Passage shown:

Parallel and serial concatenated codes are sometimes decoded using iterative 
decoding algorithms. One commonly employed method of iterative decoding utilizes 
a single decoder processor where the decoder output metrics are fed back to the 
input of the decoder processor. Decoding is performed in an iterative fashion until the 
desired number of iterations have been performed. In order for the decoder 
processor to decode the encoded input data at the same rate as the input data is 
arriving, the decoder processor must process the encoded data at a rate faster than 
the rate of the incoming data by a factor at least equal to the number of iterations 
necessary. With this method of iterative decoding, the speed of the decoder 
processor becomes a significantly limiting factor in the system design.

Exercise:
Print everything in the iterative decoding passage from "Parallel and serial" down to "the system design.", word for word.

Dataset section:
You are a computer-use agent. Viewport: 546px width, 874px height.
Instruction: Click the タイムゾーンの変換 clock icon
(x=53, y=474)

Response below:
Parallel and serial concatenated codes are sometimes decoded using iterative 
decoding algorithms. One commonly employed method of iterative decoding utilizes 
a single decoder processor where the decoder output metrics are fed back to the 
input of the decoder processor. Decoding is performed in an iterative fashion until the 
desired number of iterations have been performed. In order for the decoder 
processor to decode the encoded input data at the same rate as the input data is 
arriving, the decoder processor must process the encoded data at a rate faster than 
the rate of the incoming data by a factor at least equal to the number of iterations 
necessary. With this method of iterative decoding, the speed of the decoder 
processor becomes a significantly limiting factor in the system design.